**COMPLETE THE FOLLOWING:**
1. In the text on randomization-based models, what does "BCG" stand for?
2. Say whether each statement agrees with the text on randomization-based models. Answer yes or no, and quote the words from the text that decide it.
(a) Olito and Fox 2015 looked at which pollinator species visit which plant species in an alpine meadow.
(b) When building the control sample, all information about the BCGs was changed.
(c) The alignment measurement averaged to zero for the real sample.

**SELECTED TEXT:**
Olito and Fox 2015 used various statistical models that embodied different (loosely specified) biological hypotheses about the mechanisms governing which pollinator species visit which plant species in an alpine meadow. The models are statistical models that happen to be fairly interpretable biologically. We used Monte Carlo methods as a numerical procedure to figure out what the fitted statistical models predict about various measures of plant-pollinator network structure. For instance, if as a purely statistical matter the best predictors of the frequency with which pollinator species X visits plant species Y are plant abundance and pollinator proboscis length, what would you predict the nestedness of the plant-pollinator network to be?
I’m not sure accounting for ionization in stellar spectra is all that relevant, because that’s a case where there are very well-understood, basic physical processes that are dominant and *have* to be operating. (I’m tempted to guess that an ecological equivalent might be something like the fact that when predator eats prey, the prey population must decrease, or that organisms generally can’t reproduce after they die.) There are lots of other areas of astronomy where multiple, complex, poorly understood processes *might* be operating, and where one could conceivably use a “randomization-based model” as part of the analysis.
Unfortunately, I’m not really sure what exactly is meant by “randomization-based null model” in an ecological context, so I can’t really say how common or rare such an approach is in astronomy. (I mean, it’s pretty clear you don’t mean just any Monte Carlo approach, and you mean something more than just simulating basic sampling errors, but it’s not clear to me what is being “randomized”, or how. And, yes, I took at look at the links, but they assume a pre-existing knowledge of the details….)
But maybe this would be a possible example: This paper” from 2011 looked at the question of whether the primary galaxy in a cluster of galaxies (“BCG” = “brightest cluster galaxy”) tended to be elongated in the same direction as the overall distribution of the rest of the galaxies (the “satellites”) in the cluster. Part of their analysis involved making a control sample based on their data catalog of galaxies and clusters: “… we prepare our control sample as follows: we shuffle the BCGs by assigning random positions (RA and DEC) [basically, celestial longitude and latitude] to them, but keep all other information of the BCGs unchanged. Then around each BCG (at new random position), we re-assign ‘cluster satellites’ by choosing those galaxies that are falling within the R_scale from the BCG”. (R_scale being a measurement of the BCG’s original cluster size.) This, I think, would qualify as a randomization-based “null” model — the idea being that in this model, a BCG would not, on average, share an alignment with (new) galaxies in its vicinity, since there’s no possible causal connection between them. And, indeed, they find that their “alignment” measurement averages to zero for the control sample, while it is significantly nonzero for the original (real) sample.
This seems entirely unexceptional to me, so I suspect that the general answer to your question is that “randomization-based models” are fairly common in astronomy.

**RECORD EXCERPTS:**
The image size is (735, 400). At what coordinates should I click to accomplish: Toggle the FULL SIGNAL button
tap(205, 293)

* * *

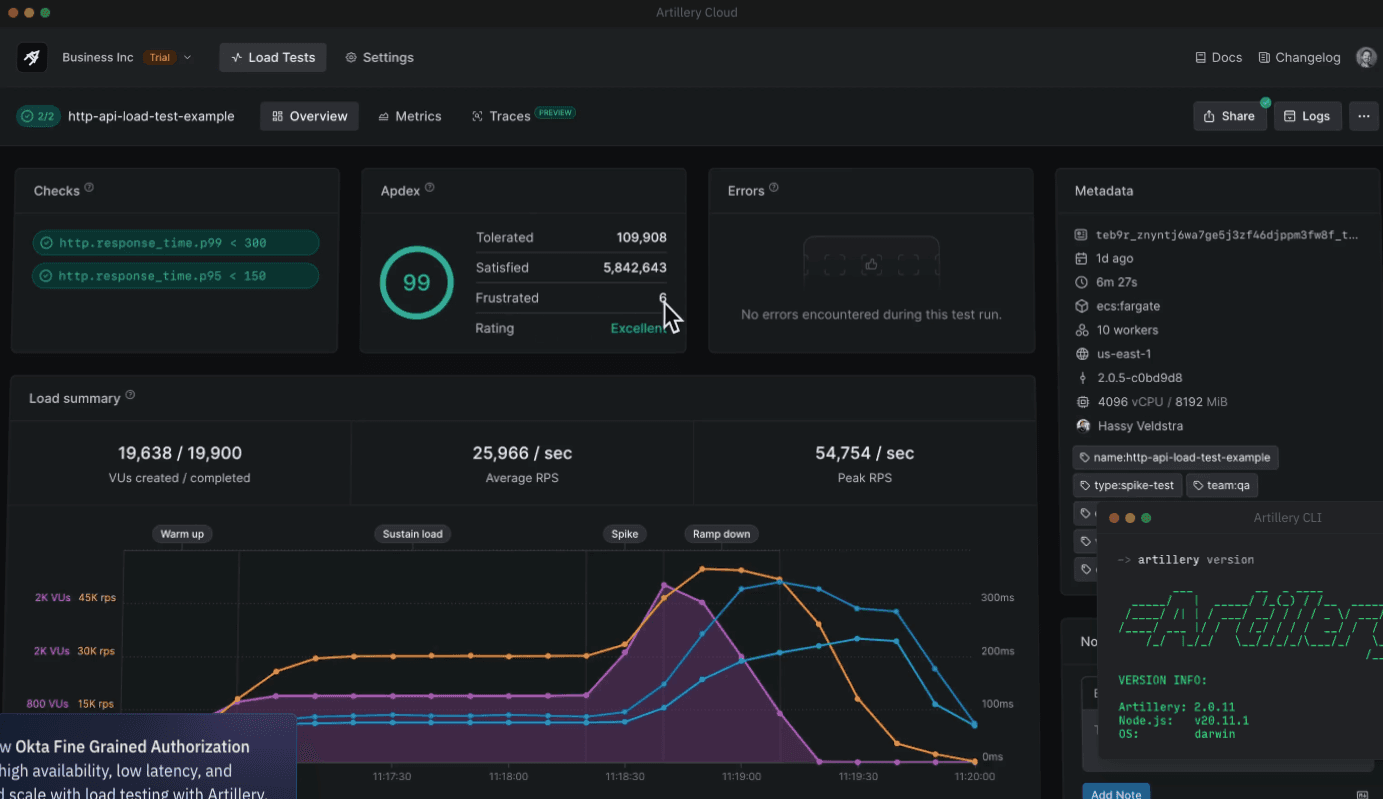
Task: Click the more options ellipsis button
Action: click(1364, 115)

**TASK-BY-TASK OUTPUTS:**
1. Brightest cluster galaxy.

2.
(a) Yes: "which pollinator species visit which plant species in an alpine meadow"
(b) No: "keep all other information of the BCGs unchanged"
(c) No: "it is significantly nonzero for the original (real) sample"